Fluid Thinking

Fluid Thinking is a shared blog that will discuss aspects of thermo-fluid simulation at the system level, with a specific focus on the application of Flowmaster in the aerospace, automotive, defense, energy, and plant & process industries. Ultimately the purpose is to share ideas, pose questions, provide insight, and facilitate discussions that lead to a greater understanding of the 1D computational fluid dynamics arena for all.

10 October, 2014

Hi I’m Chris and I’m a Fluid Systems Engineer.  I didn’t plan on becoming one on graduating from University and didn’t really know what one did but bluffed my way through an interview and got offered a job working for Flowmaster as a support engineer.  It can be difficult to explain to friends, family and customers exactly what I do and where a tool such as Flowmaster is used beyond ‘Virtual Plumbing’.  I thought my first post on the Fluid Thinking Blog might be a place to start.

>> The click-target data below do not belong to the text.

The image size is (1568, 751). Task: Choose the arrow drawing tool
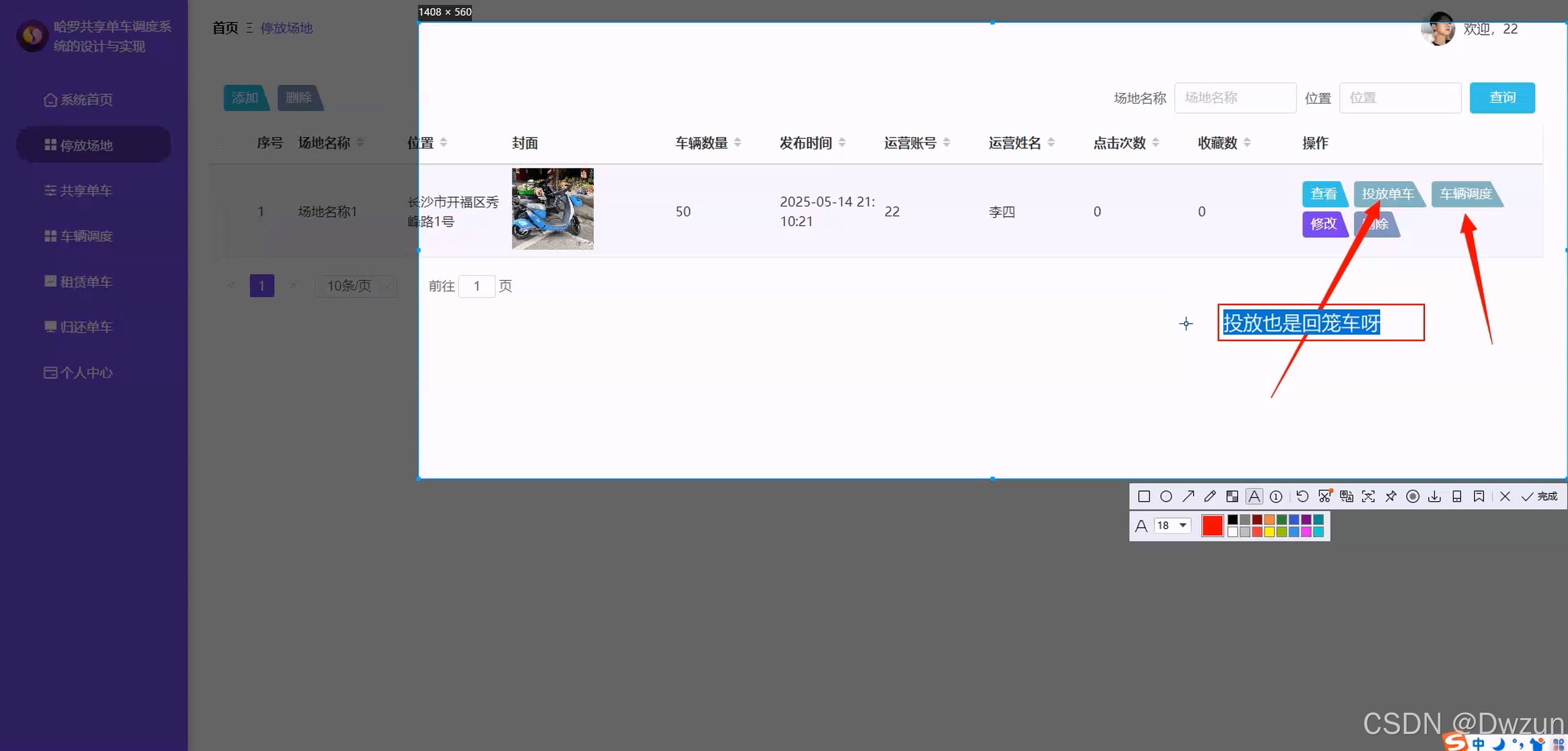coord(1188,497)
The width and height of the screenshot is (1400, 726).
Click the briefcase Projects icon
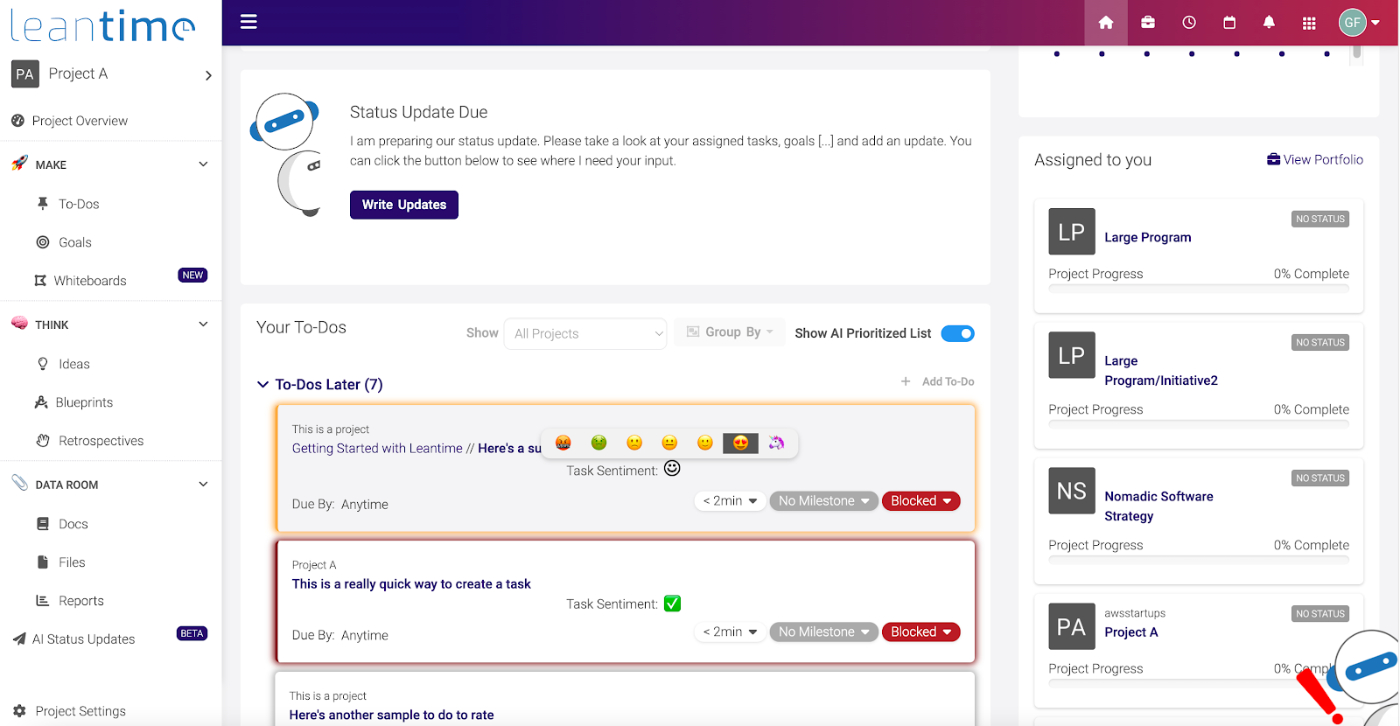click(1147, 21)
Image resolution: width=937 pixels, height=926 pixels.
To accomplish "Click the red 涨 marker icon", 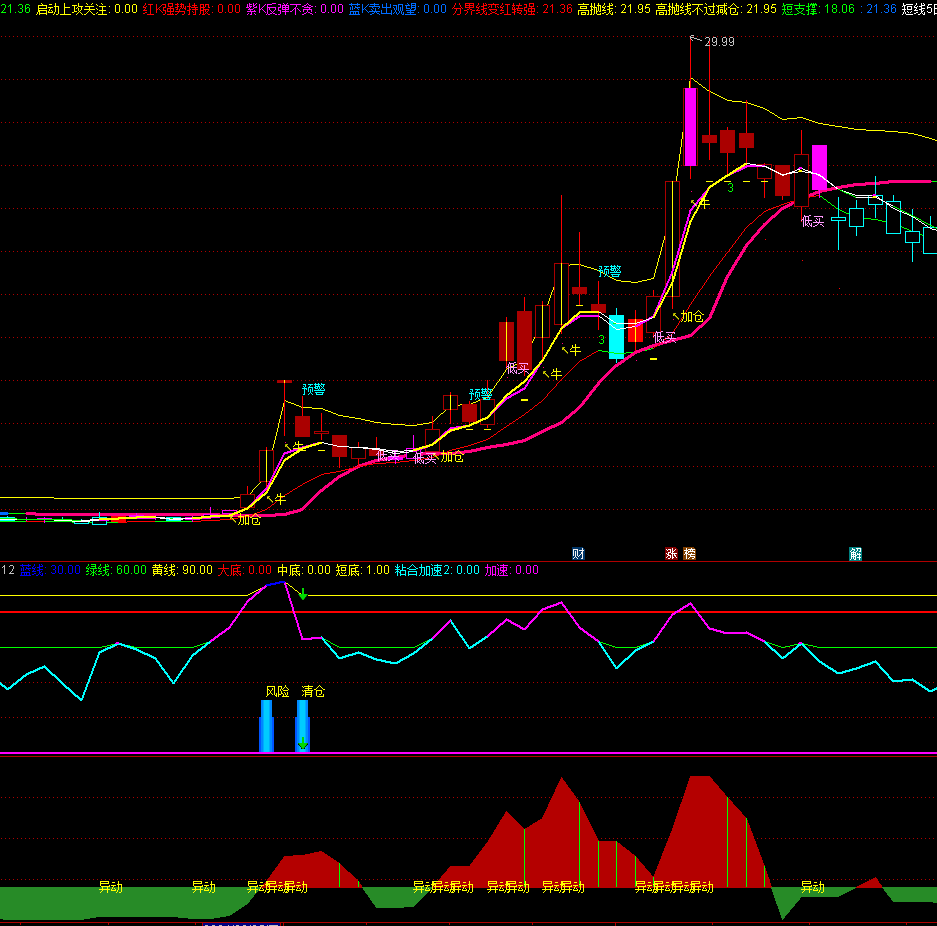I will [672, 554].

When people hear the phrase CFD they immediate think of 3D CFD tools such as FloTherm and FloEFD that are used to model problems in a three dimensional space, this can be either external flow (over and around the object being modelled) or internal flow (confined within the model).  A 1D system tool such as Flowmaster is different, to build a model the user builds a system from a selection of components each modelling the internal flow within a component.  The components are connected together to form a network and the network is then run through a series of scenarios and the results analysed.  The systems modelled are more often than not those you don’t see or think about but don’t want to fail such as the fuel system on an aircraft, the lubrication system in the engine of your car or the cooling system of a power station.  It’s the unglamorous downstairs to 3D CFDs glamorous manor house, alot of work happens but it’s largely unseen.

When someone passes me a picture or diagram and asks ‘How can you model that in Flowmaster?’ the first question I’ll ask is what do you want to use the model for?  Is it for an initial sizing study to specify a pump or heat exchanger, is it looking at how a model reacts with time to external event or what happens if we run the system with a different fluid?  Once I know this I’ll start mentally breaking it down into smaller sections, pipes and valves can be pulled from a catalogue directly but some things may need to be built from a combination of components.  The example below shows how the muffler (silencer) in the exhaust of a car modelling the expansions, baffle plates and contractions into the chambers within it.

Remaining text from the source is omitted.